Folha de S. Paulo


ANÁLISE

Jô sempre foi fiel à ideia de que deve haver mais 'talk' que 'show'

Jay Leno encerrou sua carreira como apresentador de talk shows em fevereiro de 2014, pouco antes de completar 64 anos. David Letterman se aposentou em maio de 2015, aos 68, após 33 anos sentado atrás de uma mesa. Jô Soares vai deixar o seu posto no final de 2016, aos 78 anos, 28 dos quais comandando um programa de entrevistas.

Leno e Letterman, rivais cordiais, duelaram no fim de noite da televisão norte-americana por décadas. Jô, por sua vez, reinou absoluto, sem concorrentes, durante a maior parte de sua trajetória.

Acusar algum dos três de decadente significa desconhecer não apenas o talento de cada um, mas as limitações impostas pela indústria do entretenimento ao trabalho que fizeram. Mais que a idade ou o cansaço, é a permanente cobrança por renovação na TV que justifica o fim da participação destes três ícones.
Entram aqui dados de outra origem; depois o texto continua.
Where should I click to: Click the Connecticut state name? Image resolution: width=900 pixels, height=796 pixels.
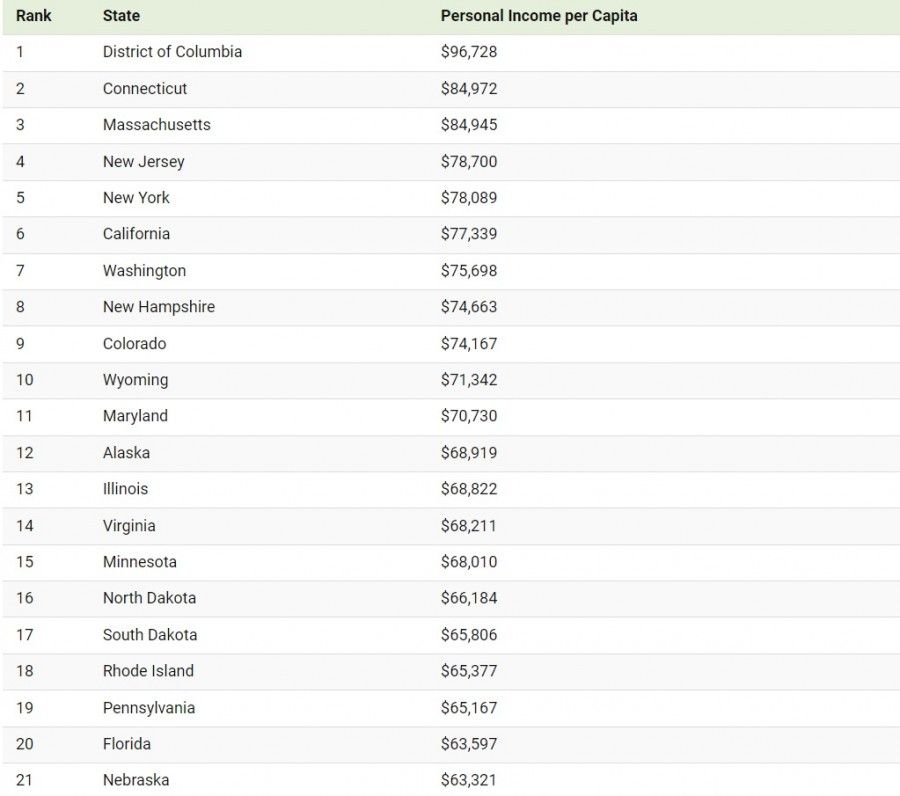[145, 88]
Com tanta coisa para ver em tantos canais diferentes, quem ainda se senta diante da TV no final da noite para acompanhar uma entrevista?

Mas há algo mais –e pior, na minha opinião– por trás da saída de cena destes três grandes entrevistadores. O formato básico, sintetizado no termo "talk show", sempre girou em torno de entrevistas interessantes intermediadas por números musicais e piadas.
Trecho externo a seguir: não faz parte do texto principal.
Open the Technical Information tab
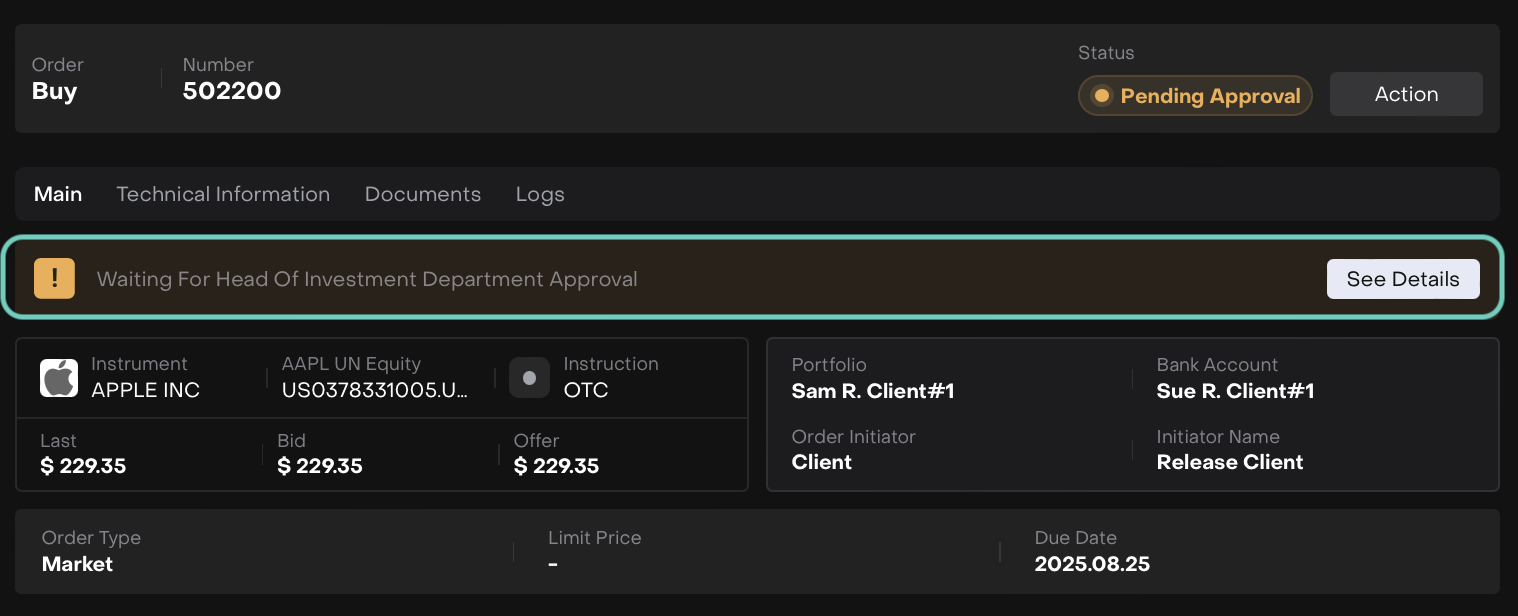Viewport: 1518px width, 616px height. (x=223, y=194)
O gênero vem passando por uma transformação significativa nos últimos anos. Dito de forma bem resumida, os programas oferecem cada vez mais "show" e menos "talk".

À revista "Serafina", Marcelo Adnet deu uma boa explicação para esta mudança, ao menos no Brasil: "É uma sociedade que não debate. A gente não quer ouvir ninguém. Não quer saber o que ninguém tem a dizer. Quero zoar, não quero ouvir ninguém falar sério sobre nada. A gente quer fazer uma revolução sem ter que ler meio livro. Porque dá muito trabalho ler um livro, debater alguma coisa."

Adnet deve estrear no segundo semestre um programa semanal na Globo – "um talk show sem muito 'talk', mais 'show' do que 'talk'."

Assim como seus colegas americanos que saíram do ar, Jô Soares é um comediante de mão cheia, refinado e inteligente –não tem mais idade para jogar um ovo na cara de seus entrevistados, como Jimmy Fallon (substituto de Leno) eventualmente faz.

Criador de mais de 300 personagens, Jô abriu mão deles para justamente fazer o seu talk show no SBT a partir de 1988. Entendeu que aquela fase estava superada e apostou, corretamente, no programa de entrevistas.

O período em que o "Jô Soares Onze e Meia" virou um animado ponto de discussão sobre o impeachment de Collor é frequentemente citado como a melhor fase do entrevistador. Discordo.

Jô mostrou que a patente do entrevistado não é garantia de nada para uma boa conversa. Fez –e ainda faz– ótimas entrevistas com todo tipo de gente, famosos e "anônimos".

Como todo entrevistador, também falhou, interrompeu na hora errada, deixou de fazer perguntas ou não aproveitou oportunidades para aprofundar assuntos. Mas, nestes 28 anos, foi sempre fiel à ideia que um programa deste tipo deve ter mais "talk" do que "show".